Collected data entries
-=-=-
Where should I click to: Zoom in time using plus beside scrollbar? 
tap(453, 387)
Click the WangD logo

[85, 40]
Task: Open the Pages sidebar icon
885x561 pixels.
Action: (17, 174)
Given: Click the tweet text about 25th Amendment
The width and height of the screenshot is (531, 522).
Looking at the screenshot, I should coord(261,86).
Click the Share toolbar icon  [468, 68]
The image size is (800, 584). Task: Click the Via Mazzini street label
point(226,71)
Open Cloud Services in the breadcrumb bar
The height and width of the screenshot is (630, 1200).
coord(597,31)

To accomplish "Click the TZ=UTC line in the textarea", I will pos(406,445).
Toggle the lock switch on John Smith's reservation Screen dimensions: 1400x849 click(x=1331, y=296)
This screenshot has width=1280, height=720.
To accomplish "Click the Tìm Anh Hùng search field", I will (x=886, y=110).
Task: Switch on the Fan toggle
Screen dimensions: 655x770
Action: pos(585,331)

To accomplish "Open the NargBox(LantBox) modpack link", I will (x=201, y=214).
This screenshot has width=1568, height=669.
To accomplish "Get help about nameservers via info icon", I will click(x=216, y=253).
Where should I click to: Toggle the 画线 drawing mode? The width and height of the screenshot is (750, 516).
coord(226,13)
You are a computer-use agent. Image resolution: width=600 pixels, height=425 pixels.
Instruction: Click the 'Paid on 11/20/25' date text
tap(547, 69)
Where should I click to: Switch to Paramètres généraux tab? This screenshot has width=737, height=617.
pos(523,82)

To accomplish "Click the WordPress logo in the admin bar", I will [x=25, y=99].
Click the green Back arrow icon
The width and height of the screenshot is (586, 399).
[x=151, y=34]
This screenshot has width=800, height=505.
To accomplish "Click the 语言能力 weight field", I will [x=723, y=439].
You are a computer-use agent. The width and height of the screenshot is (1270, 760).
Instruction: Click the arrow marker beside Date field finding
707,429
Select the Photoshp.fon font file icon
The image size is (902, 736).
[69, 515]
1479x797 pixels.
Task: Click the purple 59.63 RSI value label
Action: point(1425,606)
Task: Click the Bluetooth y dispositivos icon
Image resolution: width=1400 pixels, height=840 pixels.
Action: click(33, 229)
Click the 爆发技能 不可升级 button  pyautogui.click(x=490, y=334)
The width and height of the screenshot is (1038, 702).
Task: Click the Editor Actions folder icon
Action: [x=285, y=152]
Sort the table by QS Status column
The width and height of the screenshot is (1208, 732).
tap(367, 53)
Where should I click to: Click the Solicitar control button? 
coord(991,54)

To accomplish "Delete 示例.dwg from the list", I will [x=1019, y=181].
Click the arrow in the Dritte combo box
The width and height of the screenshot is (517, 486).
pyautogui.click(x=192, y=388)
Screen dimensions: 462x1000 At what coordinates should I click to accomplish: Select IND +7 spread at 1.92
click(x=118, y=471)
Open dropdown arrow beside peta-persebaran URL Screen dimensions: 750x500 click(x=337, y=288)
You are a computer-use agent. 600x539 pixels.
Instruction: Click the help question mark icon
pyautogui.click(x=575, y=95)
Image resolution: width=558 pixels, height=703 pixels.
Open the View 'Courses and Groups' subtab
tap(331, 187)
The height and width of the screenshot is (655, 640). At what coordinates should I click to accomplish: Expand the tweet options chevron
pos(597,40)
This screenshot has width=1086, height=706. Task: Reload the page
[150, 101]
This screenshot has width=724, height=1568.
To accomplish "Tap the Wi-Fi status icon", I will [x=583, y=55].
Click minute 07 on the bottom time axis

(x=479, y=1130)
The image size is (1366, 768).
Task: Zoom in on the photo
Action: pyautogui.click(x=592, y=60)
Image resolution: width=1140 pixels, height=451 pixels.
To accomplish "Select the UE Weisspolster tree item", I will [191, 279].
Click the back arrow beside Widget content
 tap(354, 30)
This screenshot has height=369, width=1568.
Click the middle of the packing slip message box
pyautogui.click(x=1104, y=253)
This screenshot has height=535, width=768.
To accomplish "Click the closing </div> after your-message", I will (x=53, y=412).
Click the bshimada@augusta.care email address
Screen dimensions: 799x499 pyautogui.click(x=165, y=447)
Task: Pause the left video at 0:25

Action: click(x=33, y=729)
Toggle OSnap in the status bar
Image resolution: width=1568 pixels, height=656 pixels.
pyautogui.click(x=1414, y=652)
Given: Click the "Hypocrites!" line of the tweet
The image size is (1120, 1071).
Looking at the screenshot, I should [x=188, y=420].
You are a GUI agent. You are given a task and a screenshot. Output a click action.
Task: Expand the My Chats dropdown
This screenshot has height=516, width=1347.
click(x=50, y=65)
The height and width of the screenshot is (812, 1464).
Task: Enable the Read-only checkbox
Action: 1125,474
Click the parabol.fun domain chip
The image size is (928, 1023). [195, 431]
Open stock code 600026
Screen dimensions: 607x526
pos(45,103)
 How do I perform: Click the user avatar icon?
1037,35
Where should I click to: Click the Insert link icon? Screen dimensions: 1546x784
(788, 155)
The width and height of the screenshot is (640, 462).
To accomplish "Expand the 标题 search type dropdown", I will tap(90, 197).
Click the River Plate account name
-=-=-
Action item: All lines in the records above that contain "search" are to be reported.

Exercise answer:
To accomplish "Click the Tìm Anh Hùng search field", I will (x=886, y=110).
To accomplish "Expand the 标题 search type dropdown", I will tap(90, 197).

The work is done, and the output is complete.